In an article published in Health Affairs, actuaries with the Center for Medicare and Medicaid Services project US health spending will grow at a rate .2 percent faster under health reform than projected under prior law (6.3 percent instead of 6.1) over the next decade. They also estimate the administrative costs for health reform will be $2.4 billion for the US Department of Health and Human Services, $37.7 billion in state and federal costs for establishing insurance exchanges, and an increase of $31 billion in state and federal administrative costs for Medicaid.

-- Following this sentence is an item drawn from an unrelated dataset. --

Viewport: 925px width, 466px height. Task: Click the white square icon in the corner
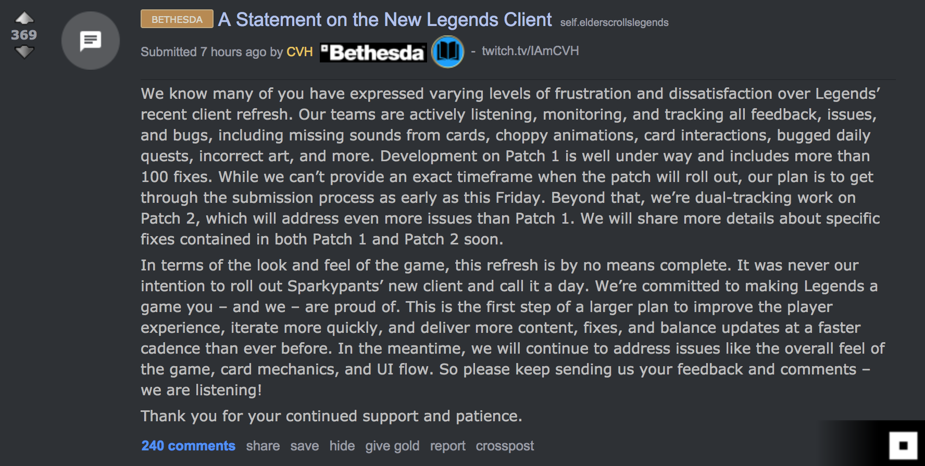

The Congressional Budget Office (CBO), the legislative branch agency responsible for estimating the cost of legislation, issued two reports on July 24th related to the Affordable Care Act (ACA). The first report, revised cost and health insurance coverage estimates for the ACA in the wake of the Supreme Court ruling in NFIB v. Sebelius[1]. In that ruling, the Court concluded the individual requirement to purchase health insurance coverage, while not a reasonable exercise of congressional Commerce Clause authority, is constitutional as a tax under congressional Spending Clause authority. The Court also held that the ACA’s Medicaid expansion, requiring states to cover all non-elderly individuals with incomes below 133[2] percent of the federal poverty level was unconstitutional. However, rather than striking the requirement, the Court precluded the Secretary of the Department of Health and Human Services (HHS) from enforcing the mandate by withholding all Medicaid funds. As a result of the ruling, states now have the option of expanding coverage to 133 percent of the federal poverty level (FPL), and will receive enhanced federal matching funds as provided under the law, but are not required to expand coverage.[3]